20 Jahre lang feiert Napoleon einen Sieg nach dem anderen: Zu Beginn des 19. Jahrhunderts ist der selbst ernannte Kaiser von Frankreich der mächtigste Herrscher Europas. Seit 1802 herrscht in Europa ein Frieden von seinen Gnaden, dem sich allein England widersetzt. Napoleon versucht, den Erzfeind mit einer Handelsblockade in die Knie zu zwingen. Diese Politik wird allerdings von Russland durchkreuzt, das seine Häfen für englische Schiffe öffnet. Das will sich Napoleon nicht bieten lassen, denn er ist seit 1807 mit Zar Alexander verbündet.

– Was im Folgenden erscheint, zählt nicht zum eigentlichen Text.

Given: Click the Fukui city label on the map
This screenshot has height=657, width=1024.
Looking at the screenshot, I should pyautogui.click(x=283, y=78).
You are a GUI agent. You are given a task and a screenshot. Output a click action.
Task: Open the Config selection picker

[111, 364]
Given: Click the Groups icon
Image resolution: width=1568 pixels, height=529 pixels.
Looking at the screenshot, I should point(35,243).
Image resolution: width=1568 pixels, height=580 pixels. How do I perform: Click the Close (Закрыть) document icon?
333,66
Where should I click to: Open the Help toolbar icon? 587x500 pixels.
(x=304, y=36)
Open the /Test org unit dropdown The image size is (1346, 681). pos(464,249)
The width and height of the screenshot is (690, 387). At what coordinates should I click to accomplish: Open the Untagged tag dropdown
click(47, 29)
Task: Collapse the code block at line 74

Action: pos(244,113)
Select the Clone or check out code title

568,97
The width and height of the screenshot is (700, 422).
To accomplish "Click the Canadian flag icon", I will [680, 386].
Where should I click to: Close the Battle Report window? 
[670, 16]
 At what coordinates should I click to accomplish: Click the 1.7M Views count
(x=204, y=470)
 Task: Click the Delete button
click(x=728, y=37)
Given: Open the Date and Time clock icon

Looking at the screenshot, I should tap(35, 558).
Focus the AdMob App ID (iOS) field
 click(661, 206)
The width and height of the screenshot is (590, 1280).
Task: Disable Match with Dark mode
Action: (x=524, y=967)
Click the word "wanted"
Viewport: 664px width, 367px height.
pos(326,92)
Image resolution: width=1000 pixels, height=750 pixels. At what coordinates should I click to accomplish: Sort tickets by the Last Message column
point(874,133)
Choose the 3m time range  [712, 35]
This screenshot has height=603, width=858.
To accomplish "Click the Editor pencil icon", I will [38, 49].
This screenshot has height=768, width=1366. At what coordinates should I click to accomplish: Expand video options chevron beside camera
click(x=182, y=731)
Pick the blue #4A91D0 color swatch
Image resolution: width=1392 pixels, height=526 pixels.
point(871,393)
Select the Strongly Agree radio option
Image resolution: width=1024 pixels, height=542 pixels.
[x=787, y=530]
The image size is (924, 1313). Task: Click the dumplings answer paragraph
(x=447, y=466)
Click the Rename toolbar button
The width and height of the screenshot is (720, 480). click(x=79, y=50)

"Der Plan Napoleons war es, durch eine entscheidende Schlacht, nach Möglichkeit im Westen Russlands, den Zaren zu schlagen und dann wieder in das Bündnis zurückzuführen", sagt der Ulmer Historiker Thomas Schuler. Im Frühsommer 1812 sieht Napoleon die Zeit gekommen: "Nie war ein Sieg gegen die Russen so sicher." In spätestens zwei Monaten werde Alexander um Frieden bitten. Binnen Monaten stellt Napoleon eine riesige Streitmacht zusammen. Truppen aus 16 Ländern marschieren auf: Franzosen, Italiener, Schweizer, Spanier, Polen, Soldaten vom Balkan und über 100.000 Deutsche aus den Fürstentümern des Rheinbundes. An der Spitze seiner 600.000 Mann starken Grande Armée überschreitet Napoleon am 24. Juni 1812 den polnisch-russischen Grenzfluss, die Memel. Der Krieg beginnt.
Gefechte, Hunger, Typhus
Da die russische Armee einer offenen Feldschlacht ausweicht, stoßen die Franzosen immer weiter nach Osten vor - mit fatalen Folgen. Innerhalb weniger Wochen verliert Napoleon fast die Hälfte seiner Soldaten - durch Gefechte, Hunger und Typhus. Bei Borodino, kurz vor Moskau, kommt es zu eine der blutigsten Schlachten der Weltgeschichte. In wenigen Stunden fallen auf beiden Seiten zusammen mehr als 60.000 Mann. Das Gemetzel bleibt ohne Sieger, denn die Russen ziehen sich ungeschlagen zurück, um Napoleons Vorstoß ins Leere laufen zu lassen. Nachdem Napoleon Mitte September 1812 Russlands alte Hauptstadt ohne Gegenwehr eingenommen hat, folgt die nächste böse Überraschung. In der ersten Nacht, die der Kaiser im Kreml verbringt, geht die Stadt in Flammen auf - in Brand gesteckt von freigelassenen Häftlingen auf Befehl des russischen Stadtkommandanten.
Napoleons Hoffnung, der Zar werde nach dem Fall Moskaus verhandeln, erweist sich als Illusion. Frustriert gibt er am 19. Oktober 1812 den Befehl zum Rückzug. Ohne Winterausrüstung und Proviant ziehen die Franzosen tausende Kilometer durch die eisige Steppe in Richtung Westen. Doch in den Nächten mit minus 37 Grad Celsius haben die meisten keine Chancen. Zudem werden sie immer wieder von Kosaken attackiert. Kriegsteilnehmer berichten von grauenhaften Szenen: Hungernde Soldaten fallen über Pferde her und weiden sie bei lebendigem Leib aus.
Massaker an der Beresina
Zehntausende kommen beim Rückzug ums Leben. Dramatischer Höhepunkt ist die Überquerung der Beresina. "Französische Pioniere stehen im Eiswasser dieses kleinen russischen Flusses und bauen zwei Brücken", sagt Historiker Schuler, nach dessen Angaben von den rund 400 Pionieren wohl nur zwei überleben. Während sich die französischen Truppen und ein Tross Verwundeter und Zivilisten auf die Brücken zubewegen, eröffnet die russische Artillerie das Feuer. Mehr als 10.000 Menschen sterben.
Anfang Dezember 1812 flieht Napoleon mit einer Handvoll Getreuen nach Paris. Den Rest seiner Armee überlässt der Kaiser dem Schicksal. "Die Gesundheit Ihrer Majestät ist nie besser gewesen!", heißt es in Napoleons letztem Bulletin aus dem Russland-Feldzug. Doch sein Nimbus der Unbesiegbarkeit ist zerstört, drei Jahre später verliert er die Herrschaft in Europa. Seine Invasion in Russland haben von den ursprünglich 600.000 Soldaten nur 5.000 überlebt.